10.1371/journal.ppat.1009388 ◽

2021 ◽

Vol 17 (3) ◽

pp. e1009388

Author(s):

Gan Ai ◽

Qingyue Xia ◽

Tianqiao Song ◽

Tianli Li ◽

Hai Zhu ◽

...

Keyword(s):

Higher Plants ◽

Plant Immunity ◽

Phytophthora Capsici ◽

Kinase Domain ◽

Phytophthora Sojae ◽

Effector Proteins ◽

Ros Accumulation ◽

Oomycete Pathogen ◽

Cellular Defenses

Phytophthora genomes encode a myriad of Crinkler (CRN) effectors, some of which contain putative kinase domains. Little is known about the host targets of these kinase-domain-containing CRNs and their infection-promoting mechanisms. Here, we report the host target and functional mechanism of a conserved kinase CRN effector named CRN78 in a notorious oomycete pathogen, Phytophthora sojae.
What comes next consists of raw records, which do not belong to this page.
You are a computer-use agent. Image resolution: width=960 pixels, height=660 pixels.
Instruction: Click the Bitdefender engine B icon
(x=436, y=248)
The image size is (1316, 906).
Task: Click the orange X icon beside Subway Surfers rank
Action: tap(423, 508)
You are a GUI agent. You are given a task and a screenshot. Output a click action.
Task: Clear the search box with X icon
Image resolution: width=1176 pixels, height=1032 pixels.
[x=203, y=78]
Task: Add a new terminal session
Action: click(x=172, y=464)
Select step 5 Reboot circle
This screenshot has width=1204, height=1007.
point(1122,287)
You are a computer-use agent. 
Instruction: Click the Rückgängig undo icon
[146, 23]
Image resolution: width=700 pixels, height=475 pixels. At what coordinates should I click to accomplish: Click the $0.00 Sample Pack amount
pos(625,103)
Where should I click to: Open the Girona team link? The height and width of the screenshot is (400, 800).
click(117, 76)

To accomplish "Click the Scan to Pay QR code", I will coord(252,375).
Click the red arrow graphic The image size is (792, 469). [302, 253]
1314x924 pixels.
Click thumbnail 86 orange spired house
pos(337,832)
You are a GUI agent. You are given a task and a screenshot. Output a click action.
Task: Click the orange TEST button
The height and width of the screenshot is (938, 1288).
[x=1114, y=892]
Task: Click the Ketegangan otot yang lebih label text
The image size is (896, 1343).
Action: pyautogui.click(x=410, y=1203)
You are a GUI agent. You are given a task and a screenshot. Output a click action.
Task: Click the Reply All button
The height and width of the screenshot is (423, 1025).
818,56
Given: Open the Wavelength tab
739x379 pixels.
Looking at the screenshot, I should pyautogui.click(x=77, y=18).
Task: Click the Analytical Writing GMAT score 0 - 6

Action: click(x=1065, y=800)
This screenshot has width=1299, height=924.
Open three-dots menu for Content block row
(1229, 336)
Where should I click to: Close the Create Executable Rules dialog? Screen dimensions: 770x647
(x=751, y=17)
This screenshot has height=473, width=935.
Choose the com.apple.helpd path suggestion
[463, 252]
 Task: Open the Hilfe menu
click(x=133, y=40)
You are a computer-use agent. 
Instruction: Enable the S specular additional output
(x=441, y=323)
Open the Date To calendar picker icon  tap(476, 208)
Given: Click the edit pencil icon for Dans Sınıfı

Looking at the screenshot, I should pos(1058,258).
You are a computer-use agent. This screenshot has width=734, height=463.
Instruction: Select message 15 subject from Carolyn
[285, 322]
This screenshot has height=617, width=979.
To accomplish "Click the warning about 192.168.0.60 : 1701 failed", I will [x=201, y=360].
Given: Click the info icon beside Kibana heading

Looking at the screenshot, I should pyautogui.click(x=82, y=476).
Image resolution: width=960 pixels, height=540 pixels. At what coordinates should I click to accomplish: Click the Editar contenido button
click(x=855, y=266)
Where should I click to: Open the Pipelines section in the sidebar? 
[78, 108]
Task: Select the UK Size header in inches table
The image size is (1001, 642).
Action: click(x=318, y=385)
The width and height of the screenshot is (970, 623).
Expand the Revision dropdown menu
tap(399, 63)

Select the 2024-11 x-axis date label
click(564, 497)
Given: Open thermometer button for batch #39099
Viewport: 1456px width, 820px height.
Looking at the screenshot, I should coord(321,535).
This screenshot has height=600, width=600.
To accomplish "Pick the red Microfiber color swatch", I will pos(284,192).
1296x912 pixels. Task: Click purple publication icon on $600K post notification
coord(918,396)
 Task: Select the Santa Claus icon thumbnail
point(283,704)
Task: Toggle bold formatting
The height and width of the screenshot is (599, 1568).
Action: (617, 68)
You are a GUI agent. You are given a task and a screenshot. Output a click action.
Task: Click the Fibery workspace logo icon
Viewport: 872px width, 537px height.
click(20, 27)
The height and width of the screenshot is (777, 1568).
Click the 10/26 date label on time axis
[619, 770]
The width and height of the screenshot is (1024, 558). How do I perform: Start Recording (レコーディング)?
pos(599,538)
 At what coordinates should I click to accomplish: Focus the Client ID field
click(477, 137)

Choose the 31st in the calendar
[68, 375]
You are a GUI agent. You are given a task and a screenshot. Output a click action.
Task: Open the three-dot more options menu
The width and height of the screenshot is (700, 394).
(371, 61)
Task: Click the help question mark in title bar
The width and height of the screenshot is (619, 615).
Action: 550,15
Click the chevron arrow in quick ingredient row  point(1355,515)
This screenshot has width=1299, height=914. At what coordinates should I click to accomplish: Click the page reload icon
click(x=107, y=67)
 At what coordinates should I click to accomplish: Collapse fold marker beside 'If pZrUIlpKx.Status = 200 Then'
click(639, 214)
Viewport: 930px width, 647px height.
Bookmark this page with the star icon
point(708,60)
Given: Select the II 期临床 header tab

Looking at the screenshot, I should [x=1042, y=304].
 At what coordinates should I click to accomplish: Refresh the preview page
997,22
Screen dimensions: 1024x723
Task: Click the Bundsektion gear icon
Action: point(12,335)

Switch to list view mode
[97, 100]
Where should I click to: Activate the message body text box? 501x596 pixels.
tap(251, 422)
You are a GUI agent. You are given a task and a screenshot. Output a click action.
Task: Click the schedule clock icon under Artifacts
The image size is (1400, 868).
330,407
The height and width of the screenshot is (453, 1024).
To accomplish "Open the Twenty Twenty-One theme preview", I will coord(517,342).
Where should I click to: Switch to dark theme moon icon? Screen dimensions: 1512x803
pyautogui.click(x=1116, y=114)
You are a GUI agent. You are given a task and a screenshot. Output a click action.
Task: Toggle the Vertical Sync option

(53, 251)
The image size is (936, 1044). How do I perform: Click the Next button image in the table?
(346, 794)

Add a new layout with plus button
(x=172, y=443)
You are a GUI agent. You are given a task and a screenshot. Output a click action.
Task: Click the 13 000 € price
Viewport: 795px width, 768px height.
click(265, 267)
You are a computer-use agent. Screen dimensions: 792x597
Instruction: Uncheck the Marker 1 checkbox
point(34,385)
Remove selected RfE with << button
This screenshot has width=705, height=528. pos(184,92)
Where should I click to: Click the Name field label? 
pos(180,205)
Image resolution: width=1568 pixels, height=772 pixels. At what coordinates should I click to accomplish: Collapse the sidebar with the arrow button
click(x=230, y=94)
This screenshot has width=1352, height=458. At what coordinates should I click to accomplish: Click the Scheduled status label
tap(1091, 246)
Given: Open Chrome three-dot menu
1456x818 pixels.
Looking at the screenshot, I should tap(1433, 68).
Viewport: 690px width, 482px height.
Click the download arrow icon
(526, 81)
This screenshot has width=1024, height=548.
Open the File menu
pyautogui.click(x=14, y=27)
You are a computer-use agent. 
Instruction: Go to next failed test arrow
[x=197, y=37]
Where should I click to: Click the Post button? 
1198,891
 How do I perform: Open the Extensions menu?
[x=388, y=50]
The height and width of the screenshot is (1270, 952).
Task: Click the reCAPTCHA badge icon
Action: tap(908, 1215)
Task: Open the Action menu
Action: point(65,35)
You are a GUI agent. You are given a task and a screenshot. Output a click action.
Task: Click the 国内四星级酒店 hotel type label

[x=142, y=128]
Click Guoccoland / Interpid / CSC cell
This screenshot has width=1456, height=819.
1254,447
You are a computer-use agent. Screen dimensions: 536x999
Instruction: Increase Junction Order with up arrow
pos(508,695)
CRN78 promotes Phytophthora capsici infection in Nicotiana benthamiana and enhances P. sojae virulence on the host plant Glycine max by inhibiting plant H2O2 accumulation and immunity-related gene expression. Further investigation reveals that CRN78 interacts with PIP2-family aquaporin proteins including NbPIP2;2 from N. benthamiana and GmPIP2-13 from soybean on the plant plasma membrane, and membrane localization is necessary for virulence of CRN78. Next, CRN78 promotes phosphorylation of NbPIP2;2 or GmPIP2-13 using its kinase domain in vivo, leading to their subsequent protein degradation in a 26S-dependent pathway. Our data also demonstrates that NbPIP2;2 acts as a H2O2 transporter to positively regulate plant immunity and reactive oxygen species (ROS) accumulation. Phylogenetic analysis suggests that the phosphorylation sites of PIP2 proteins and the kinase domains of CRN78 homologs are highly conserved among higher plants and oomycete pathogens, respectively. Therefore, this study elucidates a conserved and novel pathway used by effector proteins to inhibit host cellular defenses by targeting and hijacking phosphorylation of plant aquaporin proteins.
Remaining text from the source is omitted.